ACP Lays Out Plan to Redesign Affordable Care Act

Marcia Frellick

April 16, 2019

PHILADELPHIA — The American College of Physicians (ACP) wants to strengthen the Affordable Care Act (ACA) by scrapping the cap on premium tax credits, adding a public plan option, and re-enrolling people automatically.

Their recommendations were published online on Monday in a position paper in the Annals of Internal Medicine, just after the ACP Internal Medicine (IM) Meeting 2019.

"So many people are still having trouble finding affordable healthcare. We have to shoot high," said ACP President Robert McLean, MD.

The position paper comes soon after a federal district court in Texas ruled the ACA unconstitutional, which could topple the entire law. Twenty states have signed onto the lawsuit, which is now under appeal.

The ACP calls for the elimination of the cap that currently limits eligibility for premium tax credits to those earning no more than 400% of the federal poverty line ($100,400 for a family of four in 2018) and recommends an increase in premium tax credits for all income levels.

Scrap the Cap

"We need to broaden access to healthcare coverage. We really don't see the need to have that limit," said Sue Bornstein, MD, executive director of the Texas Medical Home Initiative in Dallas, who coauthored the position paper with Ryan Crowley, BSJ, an ACP analyst, on behalf of the Health and Public Policy Committee.

The ACP is also calling for a public option for healthcare so that people have a backup if an insurer withdraws from an exchange in certain markets. A public option also adds competition and provides an alternative to plans that don't comply with ACA regulations.

Just 48% of counties had three or more insurers offering marketplace plans in 2018, down from 58% of counties in 2017 and 85% in 2016, according to the Kaiser Family Foundation.

And in non-Medicaid expansion states, "having a public option really could bring a whole new segment of people into the insurance market," Bornstein told Medscape Medical News.

"Potentially, the public option could be expanded to serve as a stepping stone to universal coverage," Bornstein and Crowley write.

Changing enrollment to an opt-out system would eliminate interruptions in coverage that have been a barrier to wider success, she explained.

Automate Renewals

"There is precedent for this," Bornstein pointed out. "Medicare Part B and D and some Medicaid programs use auto-enrollment."

An alternative might be a late penalty for failing to enroll, similar to the Medicare Part B penalty, Bornstein and Crowley suggest.

The ACP proposals look to be "generally sound," said Linda Blumberg, PhD, a fellow at the Urban Institute Health Policy Center in Washington, DC. Many are in line with Urban Institute proposals, she added.

Discarding the tax credit cap would, in particular, make insurance more affordable "for older adults with modest incomes hit especially hard by age rating under the ACA," she told Medscape Medical News. Of course, additional federal funding would be needed and sources for that are not directly handled in the paper, she explained.

Also not addressed are strategies for expanding Medicaid in all remaining states, although Blumberg said she agrees that is a valuable goal.

"Options include moving to full federal funding of the expansion population's costs, either permanently or for some period of time, in order to further improve the existing incentives for states to participate," she suggested.

Auto-enrollment will be a challenge to design effectively, Blumberg said. There is no master list of uninsured people or those eligible for subsidies, so it will be hard to identify the people who should be auto-enrolled.

"One would also have to decide in which insurance plan or public program to enroll them," Blumberg added.

However, "we think you could do some auto-enrollment of defined populations eligible for no premium coverage and enrolled in other public programs — for instance, the Supplemental Nutrition Assistance Program -– so they are identifiable," she explained.

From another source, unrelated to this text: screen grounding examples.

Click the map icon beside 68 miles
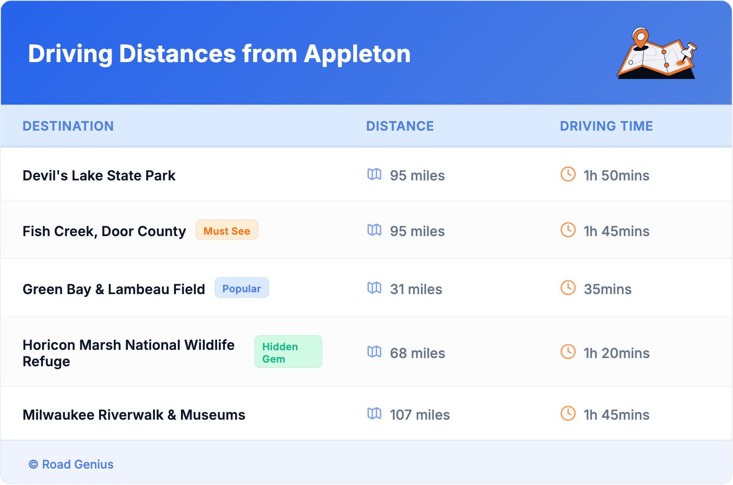 pos(374,352)
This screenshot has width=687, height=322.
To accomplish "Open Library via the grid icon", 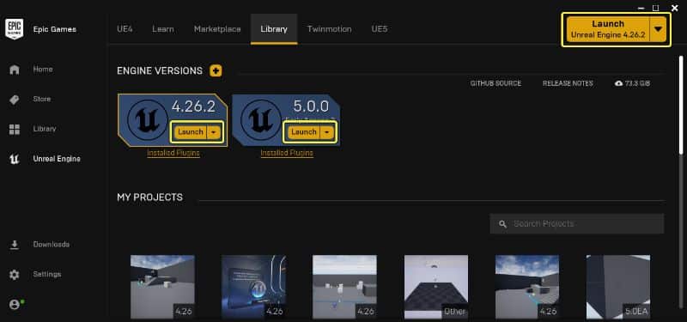I will point(15,130).
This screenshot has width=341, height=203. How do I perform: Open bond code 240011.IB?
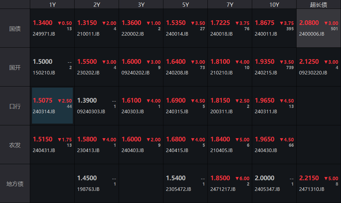tap(266, 34)
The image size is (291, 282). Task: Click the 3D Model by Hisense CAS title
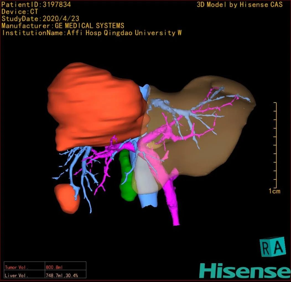(x=240, y=5)
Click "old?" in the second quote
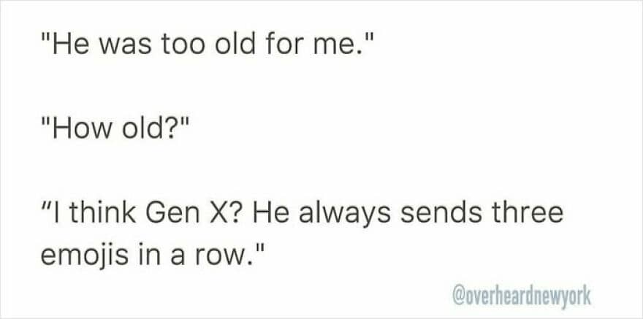 click(156, 130)
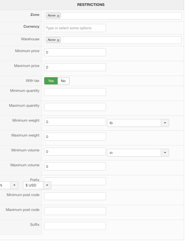The width and height of the screenshot is (189, 243).
Task: Click the Maximum weight field
Action: (x=75, y=137)
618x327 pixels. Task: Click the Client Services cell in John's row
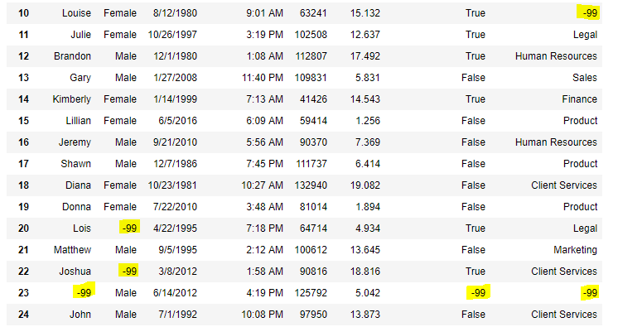[x=564, y=315]
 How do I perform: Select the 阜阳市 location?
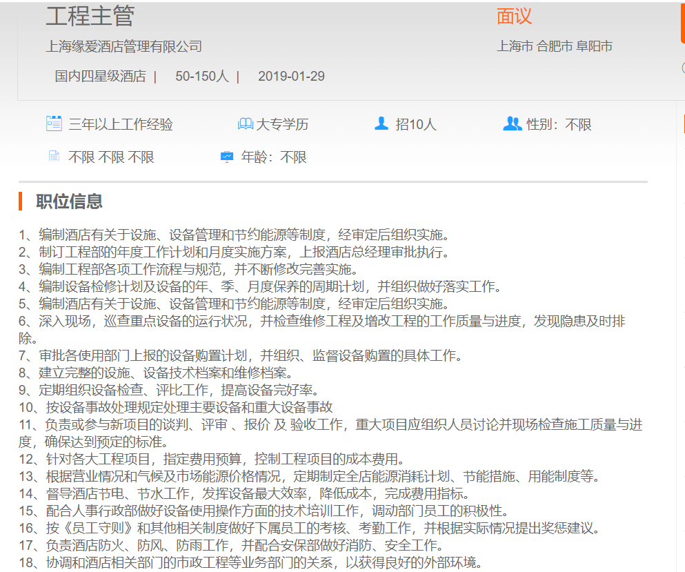click(595, 47)

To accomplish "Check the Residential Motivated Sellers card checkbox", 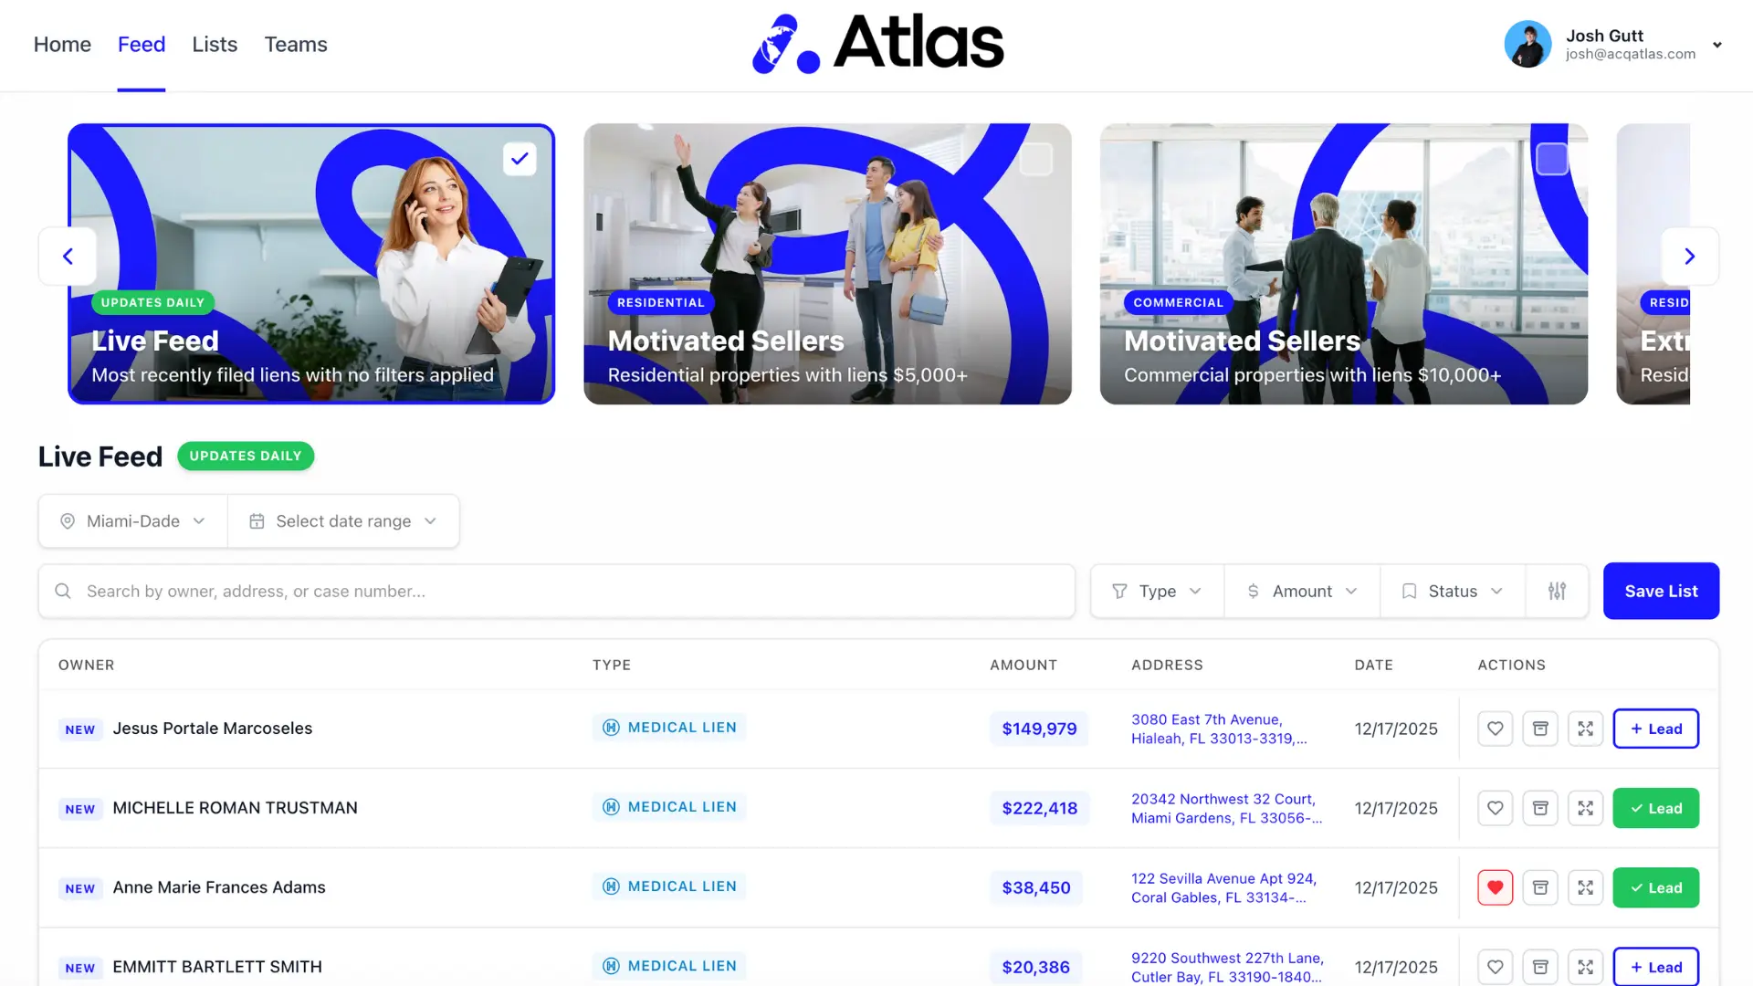I will pyautogui.click(x=1035, y=159).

Reinstatement of the individual mandate is easier and definitely worth considering, she said, adding that some states, including Massachusetts and New Jersey, have put in place their own individual mandates.

And Blumberg said she agrees that a public plan is worth exploring, especially in areas with little insurer or provider competition.

"Another option to get at the same objectives is to cap provider payment rates, both in and out of network, for insurers selling coverage in the ACA-compliant nongroup markets," she said. "This approach could also enhance competition by making it easier for insurers to enter new markets, as they know they would not have to negotiate with providers to get reasonable provider payment rates."

One of the highlighted strategies of the paper is providing money for education and outreach, said McLean, who noted that funding for navigators has been slashed and enrollment windows have shortened, putting people, especially those with low health literacy, at increased risk of falling away from the system.

McLean, Bornstein, and Blumberg have disclosed no relevant financial relationships.

American College of Physicians Internal Medicine (IM) Meeting 2019. Presented April 15, 2019.